Chattem, which Sanofi Aventis is buying for $1.9bn to bring its Allegra anti-allergy drug to the over-the-counter market, has some striking products – Gold Bond, Icy Hot and Selsun Blue to name three.
The company also has an intriguing history reaching back to the days of the snake oil salesman, before the 1906 Food and Drugs Act cleared up some of the dubious claims and salesmanship of the era.
As Chattem’s official history puts it:
The company was founded as the Chattanooga Medicine Company on February 21, 1879. It began operations in a small unpretentious 2-story brick building located on a muddy, unpaved road called Market Street in the heart of downtown Chattanooga . . .
The first product was Thedford’s Black Draught, a senna based laxative, originally developed in 1840 by Dr. A.Q. Simmons of Snow Hill, Georgia . . . Legend has it that in the early days of the British Navy it was customary for the sailors to be given a weekly infusion of senna along with their customary lot of rum. Since the mariner’s diet consisted largely of salt pork, bully beef and hardtack, the custom was in the best interest of all onboard . . .
With Black Draught successfully on its way, the Company acquired a second product called Dr McElree’s Wine of Cardui, a preparation or tonic for women based on the sedative and antispasmodic properties of Cnicus benedictus. While knowledge of the complex drug properties of botanical Cnicus benedictus extended back hundreds of years in Central Europe, there is no recorded history of the plant or its seeds being transported to the United States. Yet in 1833, Mrs. Francis Smith was growing it in her Fayetteville, Tennessee garden.
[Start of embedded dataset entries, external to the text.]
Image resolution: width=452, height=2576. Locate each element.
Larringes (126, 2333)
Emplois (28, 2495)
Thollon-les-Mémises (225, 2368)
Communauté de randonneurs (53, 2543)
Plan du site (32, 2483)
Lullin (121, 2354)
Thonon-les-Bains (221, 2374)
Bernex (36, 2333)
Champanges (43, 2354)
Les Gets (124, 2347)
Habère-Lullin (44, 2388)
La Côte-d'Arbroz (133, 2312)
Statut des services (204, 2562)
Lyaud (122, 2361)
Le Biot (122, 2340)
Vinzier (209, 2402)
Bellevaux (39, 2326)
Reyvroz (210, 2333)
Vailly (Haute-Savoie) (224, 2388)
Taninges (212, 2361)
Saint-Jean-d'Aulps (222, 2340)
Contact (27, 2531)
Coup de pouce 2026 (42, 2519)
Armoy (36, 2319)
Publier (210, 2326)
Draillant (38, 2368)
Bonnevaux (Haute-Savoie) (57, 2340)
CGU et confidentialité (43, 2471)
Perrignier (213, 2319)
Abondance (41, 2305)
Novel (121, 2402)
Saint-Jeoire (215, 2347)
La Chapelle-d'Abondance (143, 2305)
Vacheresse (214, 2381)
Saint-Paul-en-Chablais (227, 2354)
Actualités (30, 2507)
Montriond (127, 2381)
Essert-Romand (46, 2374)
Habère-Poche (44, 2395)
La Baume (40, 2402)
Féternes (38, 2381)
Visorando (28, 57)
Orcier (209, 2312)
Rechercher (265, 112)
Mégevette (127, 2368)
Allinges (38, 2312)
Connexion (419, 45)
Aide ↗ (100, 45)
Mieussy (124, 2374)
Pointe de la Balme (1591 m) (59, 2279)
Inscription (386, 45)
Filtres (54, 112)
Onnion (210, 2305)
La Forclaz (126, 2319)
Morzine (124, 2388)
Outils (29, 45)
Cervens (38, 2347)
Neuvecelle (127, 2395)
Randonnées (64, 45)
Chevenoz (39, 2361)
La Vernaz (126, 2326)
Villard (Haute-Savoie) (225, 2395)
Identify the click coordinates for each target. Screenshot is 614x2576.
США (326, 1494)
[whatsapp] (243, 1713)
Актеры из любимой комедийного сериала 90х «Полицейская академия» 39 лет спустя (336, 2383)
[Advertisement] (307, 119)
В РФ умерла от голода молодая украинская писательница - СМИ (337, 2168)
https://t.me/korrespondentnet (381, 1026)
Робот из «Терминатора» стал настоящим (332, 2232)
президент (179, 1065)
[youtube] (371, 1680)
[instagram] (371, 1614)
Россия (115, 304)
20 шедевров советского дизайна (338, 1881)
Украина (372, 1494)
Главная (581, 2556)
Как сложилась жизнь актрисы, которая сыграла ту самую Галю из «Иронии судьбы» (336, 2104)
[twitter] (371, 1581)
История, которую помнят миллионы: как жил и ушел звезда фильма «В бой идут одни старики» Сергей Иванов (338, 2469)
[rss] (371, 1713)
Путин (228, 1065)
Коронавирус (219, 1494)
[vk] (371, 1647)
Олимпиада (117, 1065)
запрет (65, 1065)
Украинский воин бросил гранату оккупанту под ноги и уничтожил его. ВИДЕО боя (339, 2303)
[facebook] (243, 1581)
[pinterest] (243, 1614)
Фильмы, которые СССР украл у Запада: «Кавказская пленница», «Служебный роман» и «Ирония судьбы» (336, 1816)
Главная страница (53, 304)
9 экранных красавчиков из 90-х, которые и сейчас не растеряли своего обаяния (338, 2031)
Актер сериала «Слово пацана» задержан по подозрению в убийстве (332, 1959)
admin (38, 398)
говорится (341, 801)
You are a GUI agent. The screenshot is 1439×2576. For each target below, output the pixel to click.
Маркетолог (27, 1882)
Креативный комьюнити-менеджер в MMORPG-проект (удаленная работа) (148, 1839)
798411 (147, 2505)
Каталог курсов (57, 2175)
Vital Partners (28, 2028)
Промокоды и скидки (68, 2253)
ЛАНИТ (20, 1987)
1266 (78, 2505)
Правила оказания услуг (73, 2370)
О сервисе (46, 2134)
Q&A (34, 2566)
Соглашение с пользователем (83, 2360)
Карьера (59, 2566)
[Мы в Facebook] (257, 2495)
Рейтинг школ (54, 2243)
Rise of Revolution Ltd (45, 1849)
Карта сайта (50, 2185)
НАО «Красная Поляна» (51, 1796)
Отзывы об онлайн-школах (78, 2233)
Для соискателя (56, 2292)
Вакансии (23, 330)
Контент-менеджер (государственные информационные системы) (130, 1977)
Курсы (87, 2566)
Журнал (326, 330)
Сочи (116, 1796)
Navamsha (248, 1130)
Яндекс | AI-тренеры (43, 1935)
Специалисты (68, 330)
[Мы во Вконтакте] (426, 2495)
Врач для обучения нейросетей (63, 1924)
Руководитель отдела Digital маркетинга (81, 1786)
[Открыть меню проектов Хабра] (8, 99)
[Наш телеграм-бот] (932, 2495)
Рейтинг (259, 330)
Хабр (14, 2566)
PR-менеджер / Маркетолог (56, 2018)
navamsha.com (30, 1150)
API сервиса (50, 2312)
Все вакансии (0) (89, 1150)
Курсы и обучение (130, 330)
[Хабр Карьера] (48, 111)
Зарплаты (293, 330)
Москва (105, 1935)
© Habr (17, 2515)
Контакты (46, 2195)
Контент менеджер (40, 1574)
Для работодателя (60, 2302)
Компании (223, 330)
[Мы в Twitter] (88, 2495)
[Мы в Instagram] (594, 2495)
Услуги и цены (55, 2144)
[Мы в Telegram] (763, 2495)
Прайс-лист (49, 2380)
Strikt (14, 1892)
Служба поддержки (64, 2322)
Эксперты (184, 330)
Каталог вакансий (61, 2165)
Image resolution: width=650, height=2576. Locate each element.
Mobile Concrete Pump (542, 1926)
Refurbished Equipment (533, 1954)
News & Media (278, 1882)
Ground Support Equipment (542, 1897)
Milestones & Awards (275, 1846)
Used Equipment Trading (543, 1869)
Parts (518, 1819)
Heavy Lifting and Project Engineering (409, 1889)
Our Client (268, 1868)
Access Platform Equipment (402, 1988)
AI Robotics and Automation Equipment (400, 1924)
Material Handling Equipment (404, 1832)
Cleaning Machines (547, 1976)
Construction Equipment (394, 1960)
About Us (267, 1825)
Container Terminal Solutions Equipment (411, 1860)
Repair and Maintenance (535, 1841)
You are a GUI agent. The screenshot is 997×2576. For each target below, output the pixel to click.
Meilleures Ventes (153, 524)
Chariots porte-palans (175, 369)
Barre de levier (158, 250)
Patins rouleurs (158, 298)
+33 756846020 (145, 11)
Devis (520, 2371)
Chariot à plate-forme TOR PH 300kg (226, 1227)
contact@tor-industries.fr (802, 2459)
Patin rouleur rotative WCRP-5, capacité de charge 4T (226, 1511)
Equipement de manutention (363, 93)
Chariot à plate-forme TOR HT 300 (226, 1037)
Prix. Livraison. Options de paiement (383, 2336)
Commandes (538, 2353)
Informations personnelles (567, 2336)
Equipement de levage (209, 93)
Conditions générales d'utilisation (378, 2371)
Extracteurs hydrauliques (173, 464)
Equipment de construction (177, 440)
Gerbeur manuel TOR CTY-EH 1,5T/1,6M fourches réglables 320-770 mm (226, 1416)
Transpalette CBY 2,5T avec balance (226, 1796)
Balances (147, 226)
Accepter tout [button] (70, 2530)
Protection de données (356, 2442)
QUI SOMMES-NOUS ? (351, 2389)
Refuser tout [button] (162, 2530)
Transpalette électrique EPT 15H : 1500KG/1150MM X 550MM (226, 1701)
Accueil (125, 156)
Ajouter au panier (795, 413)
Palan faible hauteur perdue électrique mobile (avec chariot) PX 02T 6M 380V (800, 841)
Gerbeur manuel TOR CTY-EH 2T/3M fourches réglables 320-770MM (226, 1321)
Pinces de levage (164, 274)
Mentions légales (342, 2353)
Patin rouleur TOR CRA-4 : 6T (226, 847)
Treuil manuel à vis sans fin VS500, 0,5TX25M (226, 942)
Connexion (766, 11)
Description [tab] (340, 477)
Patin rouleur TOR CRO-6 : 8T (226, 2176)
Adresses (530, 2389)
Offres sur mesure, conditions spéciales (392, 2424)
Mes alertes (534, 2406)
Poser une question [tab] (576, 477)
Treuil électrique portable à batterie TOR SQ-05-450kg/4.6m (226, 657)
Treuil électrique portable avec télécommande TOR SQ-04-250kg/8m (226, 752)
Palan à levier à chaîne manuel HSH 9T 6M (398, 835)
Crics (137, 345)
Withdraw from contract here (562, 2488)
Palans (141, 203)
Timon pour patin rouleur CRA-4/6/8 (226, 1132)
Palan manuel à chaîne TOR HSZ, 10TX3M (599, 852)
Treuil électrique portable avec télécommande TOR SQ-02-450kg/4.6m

Reportedly, Mrs. Smith became acquainted with a Cherokee Indian who stopped temporarily in her town. Mrs. Smith observed this Indian bring dramatic relief to a young girl suffering from dysmenorrhea by using a compound from the dried leaves of this botanical plant. The husband of Mrs. Smith persuaded the Indian to give them a handful of dried leaves and a few seeds.
These days, Chattem still sells dietary supplements but its biggest area is medicated skin care, with products such as Cortizone and Balmex. The aforementioned Icy Hot is one of its topical anaesthetics, along with Aspercreme.
Sanofi Aventis is acquiring it to expand in OTC treatments and reduce its dependence on the still-troubled patented blockbuster business. A stream of patented blockbusters are now coming off patent at the large pharmaceutical companies and other drugs are being switched.
Sanofi Aventis is converting Allegra, which has 7.8m patients in the US, in order to keep leading its position in the market for fexofenadine, the underlying chemical entity.
To do so, it is keeping some interesting company.